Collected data
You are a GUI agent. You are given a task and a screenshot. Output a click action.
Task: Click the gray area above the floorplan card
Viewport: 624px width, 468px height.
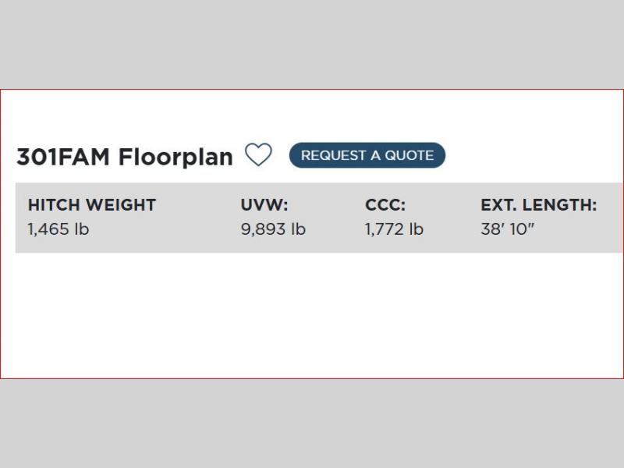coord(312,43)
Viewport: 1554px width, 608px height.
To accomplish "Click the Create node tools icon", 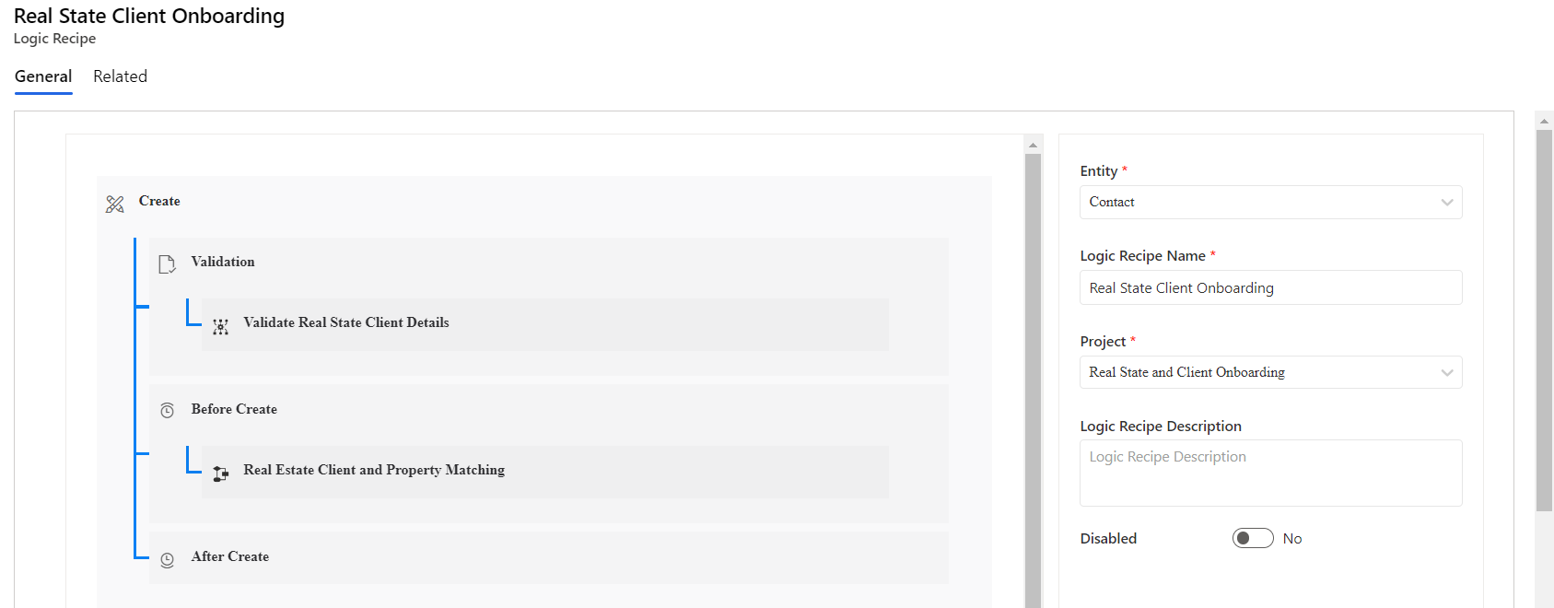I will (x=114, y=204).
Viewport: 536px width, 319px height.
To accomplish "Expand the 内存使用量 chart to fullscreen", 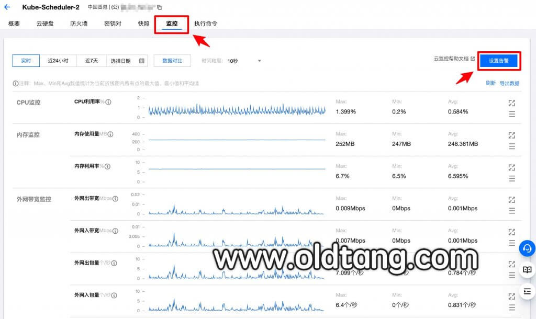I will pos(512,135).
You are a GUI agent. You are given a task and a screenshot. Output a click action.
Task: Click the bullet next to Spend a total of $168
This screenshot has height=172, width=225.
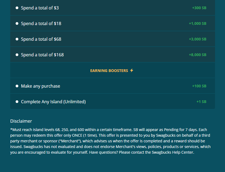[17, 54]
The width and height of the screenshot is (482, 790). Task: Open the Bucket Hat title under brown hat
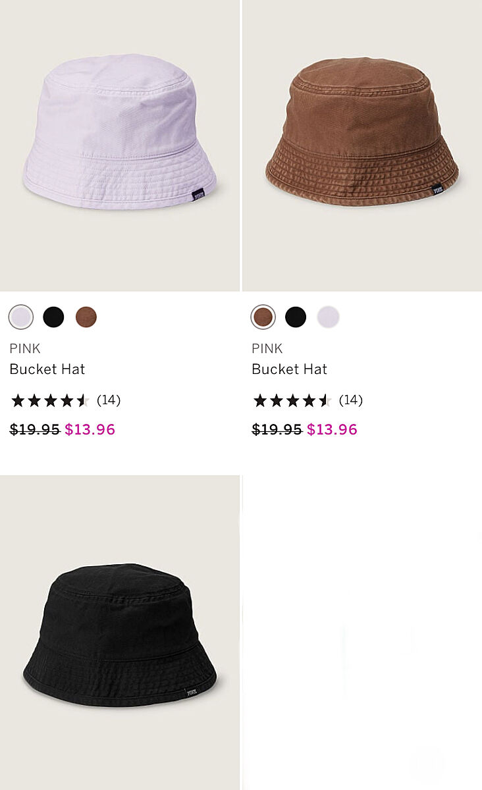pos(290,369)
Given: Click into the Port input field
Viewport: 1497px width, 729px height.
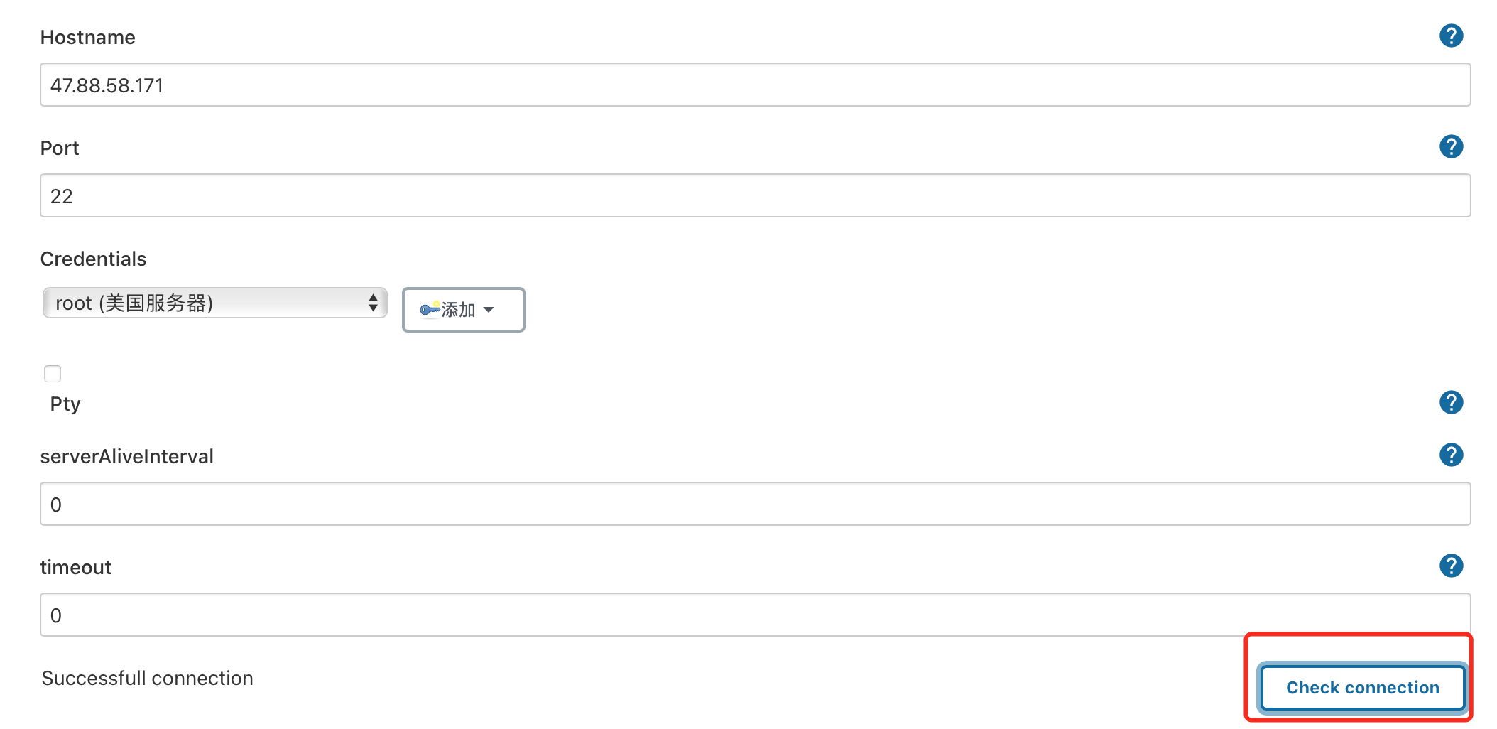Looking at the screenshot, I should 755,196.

* * *

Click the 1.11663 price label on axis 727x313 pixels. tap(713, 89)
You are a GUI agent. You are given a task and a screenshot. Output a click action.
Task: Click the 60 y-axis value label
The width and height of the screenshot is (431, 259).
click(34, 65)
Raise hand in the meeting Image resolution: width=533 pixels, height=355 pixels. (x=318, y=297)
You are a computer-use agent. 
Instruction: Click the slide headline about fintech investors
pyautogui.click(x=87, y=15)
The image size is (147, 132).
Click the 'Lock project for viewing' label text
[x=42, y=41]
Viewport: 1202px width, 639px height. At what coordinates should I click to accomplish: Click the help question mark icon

#### [What to produce]
Only one stretch of the entries above is wanted: the lines from the one containing "Click the 1.11663" through the one containing "Task: Click the 60 y-axis value label". Please reproduce it exactly.

#### [Response to the exercise]
Click the 1.11663 price label on axis 727x313 pixels. tap(713, 89)
You are a GUI agent. You are given a task and a screenshot. Output a click action.
Task: Click the 60 y-axis value label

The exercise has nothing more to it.